_Passage shown:_

Segment Open

Course syllabus

Course-PM

Advanced Computer Graphics, DAT205/DIT226, VT24 (7.5hp)

Revised March 12th, 2024

Department of Computer Science and Engineering

Course purpose

The compulsory introductory course TDA362/DIT223 Computer Graphics was highly theoretically intensive, giving a brief introduction to a vast amount of topics within computer graphics. In this follow-up course, the students are given a chance to dig deeper into a particular subject, in which they perform a project. Compulsory seminars present more details on a research-level for a selection of topics, e.g. ambient occlusion, hair rendering, GPGPU applications, ray tracing and global illumination, GPU-ray tracing, hard and soft shadows, real-time indirect illumination, spherical harmonics, wavelets for CG.

Schedule

The full schedule is available on TimeEdit. We will probably not use all of those times, however, since the number of seminars will depend on the number of active students. We will decide on the final schedule in the first study week. 

The schedule for the first week will be: 

  • Tuesday Mar 19th, 10:00: Short introduction to the course (EL41)
  • Wednesday Mar 20th, 8:00: Advanced Shading (EL42)
  • Friday Mar 22nd 10:00: Light Transport (ES51)

Contact details

Erik Sintorn 
phone: +46 729 744821 
email: (erik dot sintorn at chalmers dot se) 
office: room 4114A, floor 4, the corridor along Rännvägen, EDIT-huset 

Student Representatives

MPIDE   amandamachado87@gmail.com       Amanda Carvalho MachadoMPSOF   juldah0213@gmail.com    Julia DahlbergMPIDE   1203022628@qq.com       Yihong DaiMPHPC   hannes.kaulio@gmail.com Hannes KaulioMPALG   eliskleen00@gmail.com   Elis Kleen

Knowledge Entrance Requirements 

M.Sc. students must have taken the course TDA362/DIT223 Computer Graphics (named TDA361/DIT220 before 2017), or equivalent.

Course literature

There is no mandatory literature in this course. 

Course design

The course begins with a number of seminars where the teacher introduces a number of advanced topics that will facilitate understanding of the research papers that will be presented by students. The remaining seminars will consist of student presentations of recent research papers. Every week, ~4 student groups will present a paper, and for each paper a group of students will be the discussion leaders. Discussion leaders will have prepared an overview of the paper for the rest of the class, and a number of questions for the class to discuss. During the whole course, students will work on individual projects which are presented to the examiner at the end of the term. 

Introductory lectures: 
The first three or four classes, the teacher will give lectures on a some theoretical basis in computer graphics that will facilitate the students understanding of the research papers that will be discussed in the following seminars. 

Presentation:
Every week ~4 student groups will present a recent research paper. A list of suggested papers to choose from will be provided on this homepage soon. The student may also choose a different paper of their choice, but it must be OK:ed by the teacher.
The student is expected to have a clear understanding of, and be able to explain to the class, the problem area and the main contributions of the paper.

Paper Overview:
Those students that are discussion leaders for the paper will prepare an overview (~1 A4 page) on Canvas, for the rest of the class to read before the presentation. The overview shall help the other students understand the presentation and shall pose interesting questions for discussion.

Segment Closed

_Task item:_ Copy word for word the stretch of the course syllabus from "Course purpose" through "wavelets for CG.". The records below come from a separate source and are unrelated to the course syllabus.

_Extracted records:_
Segment Open

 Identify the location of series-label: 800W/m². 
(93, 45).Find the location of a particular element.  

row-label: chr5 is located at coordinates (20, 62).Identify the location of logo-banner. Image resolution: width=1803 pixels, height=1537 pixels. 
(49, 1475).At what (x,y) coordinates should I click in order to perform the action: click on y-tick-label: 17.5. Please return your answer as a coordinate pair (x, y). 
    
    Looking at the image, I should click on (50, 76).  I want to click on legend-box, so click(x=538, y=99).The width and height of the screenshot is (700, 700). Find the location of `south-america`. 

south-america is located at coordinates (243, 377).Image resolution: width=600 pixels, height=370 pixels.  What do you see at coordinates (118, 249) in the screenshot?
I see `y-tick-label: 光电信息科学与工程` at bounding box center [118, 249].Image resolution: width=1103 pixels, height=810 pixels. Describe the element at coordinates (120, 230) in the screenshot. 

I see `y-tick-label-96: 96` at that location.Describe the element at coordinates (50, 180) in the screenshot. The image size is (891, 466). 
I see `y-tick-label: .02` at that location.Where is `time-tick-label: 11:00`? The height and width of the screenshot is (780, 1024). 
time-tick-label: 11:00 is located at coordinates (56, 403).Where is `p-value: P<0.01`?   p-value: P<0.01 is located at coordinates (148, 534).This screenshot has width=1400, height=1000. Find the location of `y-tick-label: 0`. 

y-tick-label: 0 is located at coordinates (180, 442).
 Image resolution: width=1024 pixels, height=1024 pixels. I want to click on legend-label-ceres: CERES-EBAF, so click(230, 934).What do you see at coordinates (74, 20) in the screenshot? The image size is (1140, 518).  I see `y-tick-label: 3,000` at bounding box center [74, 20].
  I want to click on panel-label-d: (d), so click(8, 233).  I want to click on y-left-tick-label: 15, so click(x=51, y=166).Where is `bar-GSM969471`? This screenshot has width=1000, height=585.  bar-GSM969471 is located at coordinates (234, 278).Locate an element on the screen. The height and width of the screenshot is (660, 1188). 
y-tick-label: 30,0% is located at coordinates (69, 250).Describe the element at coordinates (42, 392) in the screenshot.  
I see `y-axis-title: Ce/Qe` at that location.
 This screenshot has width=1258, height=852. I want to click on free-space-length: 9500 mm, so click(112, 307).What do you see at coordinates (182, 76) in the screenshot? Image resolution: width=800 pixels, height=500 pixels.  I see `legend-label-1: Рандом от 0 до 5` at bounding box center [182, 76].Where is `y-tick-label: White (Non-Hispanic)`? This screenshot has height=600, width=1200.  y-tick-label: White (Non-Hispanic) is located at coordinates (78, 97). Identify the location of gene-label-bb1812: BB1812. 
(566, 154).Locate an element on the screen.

Segment Closed

_Response:_
Course purpose

The compulsory introductory course TDA362/DIT223 Computer Graphics was highly theoretically intensive, giving a brief introduction to a vast amount of topics within computer graphics. In this follow-up course, the students are given a chance to dig deeper into a particular subject, in which they perform a project. Compulsory seminars present more details on a research-level for a selection of topics, e.g. ambient occlusion, hair rendering, GPGPU applications, ray tracing and global illumination, GPU-ray tracing, hard and soft shadows, real-time indirect illumination, spherical harmonics, wavelets for CG.